Рейс кончился, корабль опять стал на якорь в Рингкёбинг-фьорде, и Йорген вернулся домой, в рыбачью слободку, но, пока он гулял по свету, приемная мать его умерла.
Настала суровая зима. На море и суше бушевали снежные бури; просто беда была пробираться по степи. Как в самом деле разнятся между собою разные страны: здесь — леденящий холод и метель, а в Испании — страшная жара! И все же, увидав в ясный, морозный день большую стаю лебедей, летевших со стороны моря к Северному Восборгу, Йорген почувствовал, что тут все-таки дышится легче, что тут, по крайней мере, можно насладиться прелестями лета. И он мысленно представил себе степь всю в цветах, усеянную спелыми, сочными ягодами, и цветущие липы у Северного Восборга. Ах, надо опять побывать там!

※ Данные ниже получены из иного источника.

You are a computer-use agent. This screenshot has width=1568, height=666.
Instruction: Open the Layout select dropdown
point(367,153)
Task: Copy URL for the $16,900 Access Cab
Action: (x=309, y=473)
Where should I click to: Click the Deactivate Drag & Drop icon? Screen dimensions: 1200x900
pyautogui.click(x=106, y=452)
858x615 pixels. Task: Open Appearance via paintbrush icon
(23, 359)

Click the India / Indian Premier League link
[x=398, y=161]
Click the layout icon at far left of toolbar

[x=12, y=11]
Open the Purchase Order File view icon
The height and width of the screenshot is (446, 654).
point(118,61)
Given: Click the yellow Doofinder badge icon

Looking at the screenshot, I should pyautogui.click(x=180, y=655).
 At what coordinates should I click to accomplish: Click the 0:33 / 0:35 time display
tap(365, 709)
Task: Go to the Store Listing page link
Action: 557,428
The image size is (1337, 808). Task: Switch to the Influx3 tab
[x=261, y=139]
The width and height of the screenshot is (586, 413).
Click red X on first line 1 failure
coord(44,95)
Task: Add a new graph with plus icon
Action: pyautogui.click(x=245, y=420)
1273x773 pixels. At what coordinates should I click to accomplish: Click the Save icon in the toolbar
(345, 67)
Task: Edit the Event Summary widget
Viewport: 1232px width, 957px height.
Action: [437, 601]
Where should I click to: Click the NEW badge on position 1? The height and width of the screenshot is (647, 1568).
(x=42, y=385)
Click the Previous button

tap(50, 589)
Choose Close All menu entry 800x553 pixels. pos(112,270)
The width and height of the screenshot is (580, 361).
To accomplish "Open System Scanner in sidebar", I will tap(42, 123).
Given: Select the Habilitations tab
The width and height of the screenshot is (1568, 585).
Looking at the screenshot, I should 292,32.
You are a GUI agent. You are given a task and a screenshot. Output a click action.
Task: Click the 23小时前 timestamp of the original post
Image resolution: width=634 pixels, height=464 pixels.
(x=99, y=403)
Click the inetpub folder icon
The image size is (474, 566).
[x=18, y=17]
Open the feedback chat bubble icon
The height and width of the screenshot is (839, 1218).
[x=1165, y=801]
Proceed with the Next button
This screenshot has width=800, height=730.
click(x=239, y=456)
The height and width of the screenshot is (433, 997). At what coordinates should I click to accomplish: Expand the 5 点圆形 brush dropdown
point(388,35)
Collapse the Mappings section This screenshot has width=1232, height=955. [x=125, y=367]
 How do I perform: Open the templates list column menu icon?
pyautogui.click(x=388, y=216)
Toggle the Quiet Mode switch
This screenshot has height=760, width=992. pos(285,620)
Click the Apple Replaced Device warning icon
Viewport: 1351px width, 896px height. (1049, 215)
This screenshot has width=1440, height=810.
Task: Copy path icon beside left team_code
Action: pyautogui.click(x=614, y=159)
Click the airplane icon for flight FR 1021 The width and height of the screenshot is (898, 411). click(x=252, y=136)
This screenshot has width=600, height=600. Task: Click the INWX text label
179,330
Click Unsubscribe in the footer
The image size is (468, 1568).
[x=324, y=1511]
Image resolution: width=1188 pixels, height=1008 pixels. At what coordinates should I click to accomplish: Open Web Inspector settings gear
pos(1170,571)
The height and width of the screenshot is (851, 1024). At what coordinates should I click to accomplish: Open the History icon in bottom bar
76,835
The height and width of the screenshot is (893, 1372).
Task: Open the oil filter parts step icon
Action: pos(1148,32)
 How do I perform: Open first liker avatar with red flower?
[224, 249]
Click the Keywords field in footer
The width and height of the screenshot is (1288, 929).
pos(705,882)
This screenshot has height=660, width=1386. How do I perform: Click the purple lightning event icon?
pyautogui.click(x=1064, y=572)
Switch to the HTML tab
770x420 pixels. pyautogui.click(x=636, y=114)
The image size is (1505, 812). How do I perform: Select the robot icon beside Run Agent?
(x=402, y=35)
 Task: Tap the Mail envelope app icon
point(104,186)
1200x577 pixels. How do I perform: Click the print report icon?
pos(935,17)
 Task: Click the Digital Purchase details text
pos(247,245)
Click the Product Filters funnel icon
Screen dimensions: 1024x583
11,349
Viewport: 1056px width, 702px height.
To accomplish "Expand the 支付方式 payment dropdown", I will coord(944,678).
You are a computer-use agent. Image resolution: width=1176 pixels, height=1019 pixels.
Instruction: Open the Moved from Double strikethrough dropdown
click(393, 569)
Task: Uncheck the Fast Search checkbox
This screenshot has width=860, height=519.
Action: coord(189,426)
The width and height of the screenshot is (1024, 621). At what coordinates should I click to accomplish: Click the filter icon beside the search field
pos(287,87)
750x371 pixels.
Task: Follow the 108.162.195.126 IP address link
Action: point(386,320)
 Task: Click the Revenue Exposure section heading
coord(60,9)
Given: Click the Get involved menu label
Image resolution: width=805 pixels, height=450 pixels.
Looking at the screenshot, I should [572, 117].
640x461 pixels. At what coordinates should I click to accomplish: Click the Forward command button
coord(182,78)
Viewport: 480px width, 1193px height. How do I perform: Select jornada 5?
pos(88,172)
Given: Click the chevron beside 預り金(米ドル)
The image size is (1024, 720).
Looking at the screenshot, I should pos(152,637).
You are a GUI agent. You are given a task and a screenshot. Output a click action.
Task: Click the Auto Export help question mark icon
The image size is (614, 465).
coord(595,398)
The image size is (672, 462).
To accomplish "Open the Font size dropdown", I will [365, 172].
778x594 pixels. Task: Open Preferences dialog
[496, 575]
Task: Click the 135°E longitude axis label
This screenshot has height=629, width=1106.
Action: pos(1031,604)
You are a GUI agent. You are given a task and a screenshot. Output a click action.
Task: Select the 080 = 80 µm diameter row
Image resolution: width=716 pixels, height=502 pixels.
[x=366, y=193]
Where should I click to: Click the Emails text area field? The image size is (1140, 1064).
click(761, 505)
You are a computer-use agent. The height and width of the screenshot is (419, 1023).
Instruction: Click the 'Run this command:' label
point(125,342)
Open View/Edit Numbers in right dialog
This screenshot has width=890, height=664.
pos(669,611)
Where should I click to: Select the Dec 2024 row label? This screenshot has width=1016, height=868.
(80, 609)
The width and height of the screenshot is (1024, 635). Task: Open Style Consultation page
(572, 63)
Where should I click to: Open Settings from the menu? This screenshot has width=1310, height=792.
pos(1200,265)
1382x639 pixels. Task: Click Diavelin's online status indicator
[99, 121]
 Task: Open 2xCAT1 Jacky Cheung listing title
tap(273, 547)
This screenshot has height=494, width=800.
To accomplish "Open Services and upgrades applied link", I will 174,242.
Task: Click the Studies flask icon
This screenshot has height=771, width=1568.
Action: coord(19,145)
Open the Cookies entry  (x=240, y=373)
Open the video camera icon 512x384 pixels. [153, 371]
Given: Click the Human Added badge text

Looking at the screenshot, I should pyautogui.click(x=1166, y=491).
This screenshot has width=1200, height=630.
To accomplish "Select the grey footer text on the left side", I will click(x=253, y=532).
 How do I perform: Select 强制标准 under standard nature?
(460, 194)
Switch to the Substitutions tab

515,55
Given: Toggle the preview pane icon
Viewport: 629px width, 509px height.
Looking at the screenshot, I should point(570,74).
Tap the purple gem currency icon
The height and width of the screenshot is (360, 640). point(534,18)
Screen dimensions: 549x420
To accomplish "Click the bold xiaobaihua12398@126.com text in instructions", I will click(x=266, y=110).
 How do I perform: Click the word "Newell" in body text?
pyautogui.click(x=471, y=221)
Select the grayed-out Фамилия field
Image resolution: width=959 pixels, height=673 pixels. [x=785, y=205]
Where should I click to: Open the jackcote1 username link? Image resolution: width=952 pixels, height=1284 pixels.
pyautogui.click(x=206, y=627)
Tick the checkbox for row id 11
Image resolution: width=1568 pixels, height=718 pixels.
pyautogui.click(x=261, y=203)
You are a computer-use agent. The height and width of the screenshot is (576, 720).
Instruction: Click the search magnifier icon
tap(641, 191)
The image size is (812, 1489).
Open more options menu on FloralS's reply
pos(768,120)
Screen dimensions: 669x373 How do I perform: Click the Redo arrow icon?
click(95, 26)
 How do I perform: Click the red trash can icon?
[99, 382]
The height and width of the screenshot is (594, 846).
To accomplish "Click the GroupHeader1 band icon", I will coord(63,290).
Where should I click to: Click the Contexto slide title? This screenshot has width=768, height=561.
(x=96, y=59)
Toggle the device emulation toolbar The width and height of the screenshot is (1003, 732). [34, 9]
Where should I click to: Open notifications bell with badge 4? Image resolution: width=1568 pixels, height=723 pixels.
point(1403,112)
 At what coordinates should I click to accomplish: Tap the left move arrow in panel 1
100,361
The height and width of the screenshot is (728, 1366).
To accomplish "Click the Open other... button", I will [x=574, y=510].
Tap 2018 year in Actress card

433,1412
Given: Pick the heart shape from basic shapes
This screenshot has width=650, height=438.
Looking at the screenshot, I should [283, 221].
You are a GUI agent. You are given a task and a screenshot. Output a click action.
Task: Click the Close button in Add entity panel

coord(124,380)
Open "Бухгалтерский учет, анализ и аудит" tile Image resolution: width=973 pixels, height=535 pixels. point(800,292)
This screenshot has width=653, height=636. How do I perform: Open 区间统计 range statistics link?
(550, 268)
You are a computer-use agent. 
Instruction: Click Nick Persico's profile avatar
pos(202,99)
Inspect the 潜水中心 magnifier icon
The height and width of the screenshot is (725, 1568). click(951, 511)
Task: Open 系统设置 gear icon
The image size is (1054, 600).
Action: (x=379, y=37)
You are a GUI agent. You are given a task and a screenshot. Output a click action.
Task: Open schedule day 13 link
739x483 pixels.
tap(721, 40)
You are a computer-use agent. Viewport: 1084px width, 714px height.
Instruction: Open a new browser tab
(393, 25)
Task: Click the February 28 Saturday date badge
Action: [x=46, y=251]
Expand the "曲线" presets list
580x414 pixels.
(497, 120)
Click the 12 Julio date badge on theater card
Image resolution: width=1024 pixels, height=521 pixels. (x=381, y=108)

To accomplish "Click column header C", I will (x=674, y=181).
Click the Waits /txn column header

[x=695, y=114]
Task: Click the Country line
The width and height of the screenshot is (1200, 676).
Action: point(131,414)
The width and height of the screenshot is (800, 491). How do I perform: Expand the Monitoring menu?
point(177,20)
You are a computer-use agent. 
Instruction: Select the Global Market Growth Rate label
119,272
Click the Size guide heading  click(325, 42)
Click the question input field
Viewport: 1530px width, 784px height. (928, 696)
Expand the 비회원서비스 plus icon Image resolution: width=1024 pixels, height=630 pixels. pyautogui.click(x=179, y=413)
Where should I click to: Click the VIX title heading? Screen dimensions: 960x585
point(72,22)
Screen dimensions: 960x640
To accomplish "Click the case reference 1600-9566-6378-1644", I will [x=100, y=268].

Подошла весна, началась ловля рыбы, Йорген помогал отцу. Он сильно вырос за последний год, и дело у него спорилось. Жизнь так и била в нем ключом; он умел плавать и сидя и стоя, даже кувыркаться в воде, и ему часто советовали остерегаться макрелей — они плавают стадами и нападают на лучших пловцов, увлекают их под воду и пожирают. Вот и конец! Но Йоргену судьба готовила иное.
У соседей был сын Мортен; Йорген подружился с ним, и они вместе нанялись на одно судно, которое отплывало в Норвегию, потом в Голландию. Серьезно ссориться между собою им вообще было не из-за чего, но мало ли что случается! У горячих натур руки ведь так и чешутся; случилось это раз и с Йоргеном, когда он повздорил с Мортеном из-за каких-то пустяков. Они сидели в углу за капитанскою рубкой и ели из одной глиняной миски; у Йоргена был в руках нож, и он замахнулся им на товарища, причем весь побледнел и дико сверкнул глазами. А Мортен только промолвил:
— Так ты из тех, что готовы пустить в дело нож!
В ту же минуту рука Йоргена опустилась; молча доел он обед и взялся за свое дело. По окончании же работ он подошел к Мортену и сказал:
— Ударь меня по лицу — я того стою! Кровь во мне, право, вечно так и бурлит через край, точно горшок с кипятком!
— Ну ладно, забудем это! — отвечал Мортен, и с тех пор дружба их стала чуть не вдвое крепче.
Вернувшись домой, в Ютландию, на дюны, они рассказывали о житье-бытье на море, рассказали и об этом происшествии. Да, кровь в Йоргене бурлила через край, но все же он был славный надежный горшок.
— Только не ютландский — ютландцем его назвать нельзя! — сострил Мортен.
Оба были молоды и здоровы, оба — парни рослые, крепкого сложения, но Йорген отличался большею ловкостью.